GIVEN INFORMATION:

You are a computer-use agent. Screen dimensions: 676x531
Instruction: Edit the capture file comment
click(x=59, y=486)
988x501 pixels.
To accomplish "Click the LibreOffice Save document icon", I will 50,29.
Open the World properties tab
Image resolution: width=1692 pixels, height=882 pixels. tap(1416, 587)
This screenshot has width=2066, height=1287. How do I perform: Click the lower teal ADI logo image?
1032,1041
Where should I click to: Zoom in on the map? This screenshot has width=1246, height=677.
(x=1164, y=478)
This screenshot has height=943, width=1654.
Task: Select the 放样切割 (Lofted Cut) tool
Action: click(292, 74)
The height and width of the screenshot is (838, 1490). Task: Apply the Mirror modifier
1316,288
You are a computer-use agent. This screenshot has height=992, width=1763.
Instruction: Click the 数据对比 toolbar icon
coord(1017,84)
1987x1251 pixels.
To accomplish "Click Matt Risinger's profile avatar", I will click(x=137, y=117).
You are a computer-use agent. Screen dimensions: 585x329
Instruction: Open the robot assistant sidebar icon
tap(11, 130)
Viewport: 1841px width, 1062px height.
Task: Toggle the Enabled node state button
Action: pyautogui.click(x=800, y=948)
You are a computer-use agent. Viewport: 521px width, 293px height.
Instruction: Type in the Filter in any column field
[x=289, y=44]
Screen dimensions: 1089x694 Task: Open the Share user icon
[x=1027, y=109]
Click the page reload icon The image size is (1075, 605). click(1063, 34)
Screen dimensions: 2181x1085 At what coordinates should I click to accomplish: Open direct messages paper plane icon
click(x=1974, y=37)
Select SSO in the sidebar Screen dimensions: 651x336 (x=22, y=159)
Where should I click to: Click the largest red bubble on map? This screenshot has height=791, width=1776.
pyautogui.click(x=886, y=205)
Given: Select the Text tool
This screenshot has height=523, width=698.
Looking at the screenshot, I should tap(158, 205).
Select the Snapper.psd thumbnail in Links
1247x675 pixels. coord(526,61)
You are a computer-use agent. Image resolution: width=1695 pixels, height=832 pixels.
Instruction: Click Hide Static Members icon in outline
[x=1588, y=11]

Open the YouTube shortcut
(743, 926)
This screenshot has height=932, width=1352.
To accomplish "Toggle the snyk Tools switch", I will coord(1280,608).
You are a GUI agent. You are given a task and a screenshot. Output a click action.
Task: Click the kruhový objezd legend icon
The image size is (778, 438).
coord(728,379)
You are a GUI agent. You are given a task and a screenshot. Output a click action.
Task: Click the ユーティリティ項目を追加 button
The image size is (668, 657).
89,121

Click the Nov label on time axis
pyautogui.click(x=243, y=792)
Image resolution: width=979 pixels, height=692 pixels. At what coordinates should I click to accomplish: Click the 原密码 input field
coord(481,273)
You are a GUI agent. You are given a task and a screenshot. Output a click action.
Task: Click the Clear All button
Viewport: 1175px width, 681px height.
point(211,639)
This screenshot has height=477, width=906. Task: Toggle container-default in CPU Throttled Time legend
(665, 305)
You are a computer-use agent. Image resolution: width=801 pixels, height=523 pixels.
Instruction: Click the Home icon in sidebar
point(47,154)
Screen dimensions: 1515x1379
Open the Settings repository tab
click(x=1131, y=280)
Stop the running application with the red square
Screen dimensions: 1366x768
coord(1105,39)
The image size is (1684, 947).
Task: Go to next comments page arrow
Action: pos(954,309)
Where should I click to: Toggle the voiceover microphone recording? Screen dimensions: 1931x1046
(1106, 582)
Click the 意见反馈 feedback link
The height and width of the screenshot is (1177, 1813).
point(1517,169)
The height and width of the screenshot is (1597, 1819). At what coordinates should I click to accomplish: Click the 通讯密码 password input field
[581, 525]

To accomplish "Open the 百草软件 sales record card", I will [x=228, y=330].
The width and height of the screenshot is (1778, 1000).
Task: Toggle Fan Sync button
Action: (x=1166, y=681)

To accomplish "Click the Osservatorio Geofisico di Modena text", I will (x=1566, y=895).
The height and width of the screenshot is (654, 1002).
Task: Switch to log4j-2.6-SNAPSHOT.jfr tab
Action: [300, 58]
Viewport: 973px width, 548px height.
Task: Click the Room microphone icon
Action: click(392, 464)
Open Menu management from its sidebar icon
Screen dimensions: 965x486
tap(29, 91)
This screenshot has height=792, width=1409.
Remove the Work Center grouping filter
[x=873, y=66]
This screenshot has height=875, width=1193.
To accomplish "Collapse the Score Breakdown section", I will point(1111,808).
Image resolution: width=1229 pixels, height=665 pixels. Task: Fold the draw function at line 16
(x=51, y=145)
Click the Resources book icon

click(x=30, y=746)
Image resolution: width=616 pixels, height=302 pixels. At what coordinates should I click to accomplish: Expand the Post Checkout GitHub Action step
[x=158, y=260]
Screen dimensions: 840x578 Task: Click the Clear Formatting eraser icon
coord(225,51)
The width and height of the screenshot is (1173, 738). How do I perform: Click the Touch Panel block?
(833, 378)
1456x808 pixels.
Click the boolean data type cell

YOUR OBJECTIVE: Go through the listing above and return each line that includes the word "agent".

SOLUTION BELOW:
You are a computer-use agent. Screen dimensions: 676x531
You are a computer-use agent. This screenshot has height=992, width=1763.
You are a computer-use agent. Screen dimensions: 585x329
You are a computer-use agent. Viewport: 521px width, 293px height.
You are a computer-use agent. Image resolution: width=1695 pixels, height=832 pixels.
You are a GUI agent. You are given a task and a screenshot. Output a click action.
You are a GUI agent. You are given a task and a screenshot. Output a click action.
You are a GUI agent. You are given a task and a screenshot. Output a click action.
You are a computer-use agent. Image resolution: width=801 pixels, height=523 pixels.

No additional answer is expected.